*** Opening of Data supplied ***

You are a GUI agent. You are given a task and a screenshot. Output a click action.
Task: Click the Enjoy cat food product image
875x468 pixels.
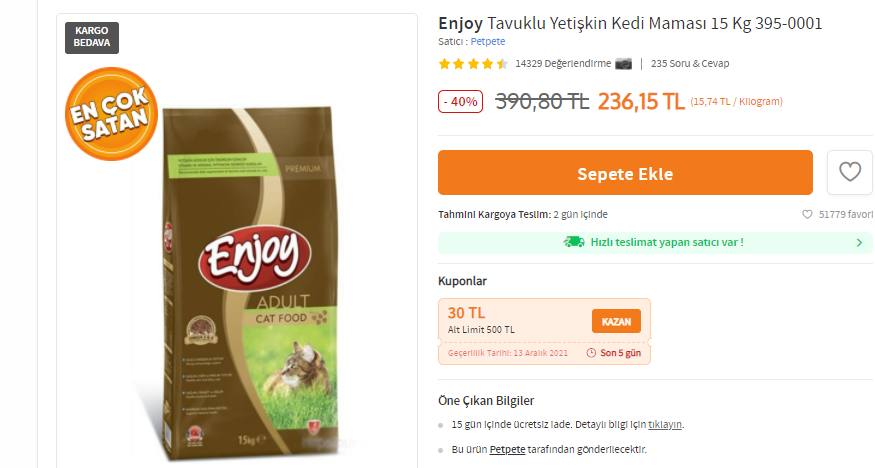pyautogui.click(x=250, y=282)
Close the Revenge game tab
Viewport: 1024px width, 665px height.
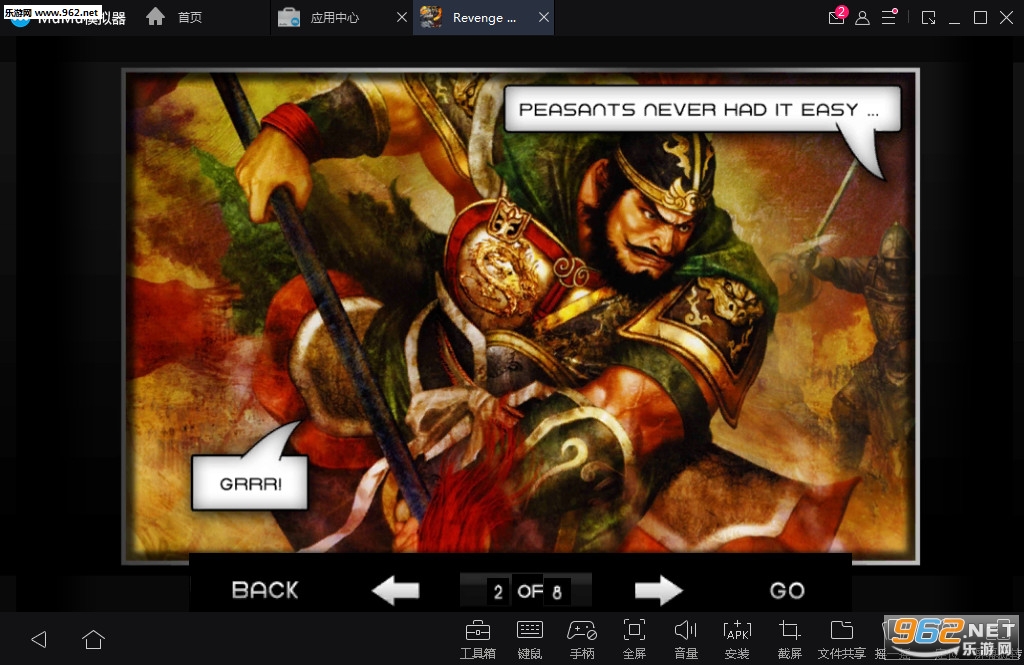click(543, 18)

*** Close of Data supplied ***
*** Opening of Data supplied ***

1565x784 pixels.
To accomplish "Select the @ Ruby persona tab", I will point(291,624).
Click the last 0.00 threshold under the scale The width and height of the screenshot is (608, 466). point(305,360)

*** Close of Data supplied ***

▸ **What the exercise asks**: Search the entries above for the string "screenshot", and report each line where it occurs.

▸ **Answer for the task**:
You are a GUI agent. You are given a task and a screenshot. Output a click action.
Click the last 0.00 threshold under the scale The width and height of the screenshot is (608, 466). point(305,360)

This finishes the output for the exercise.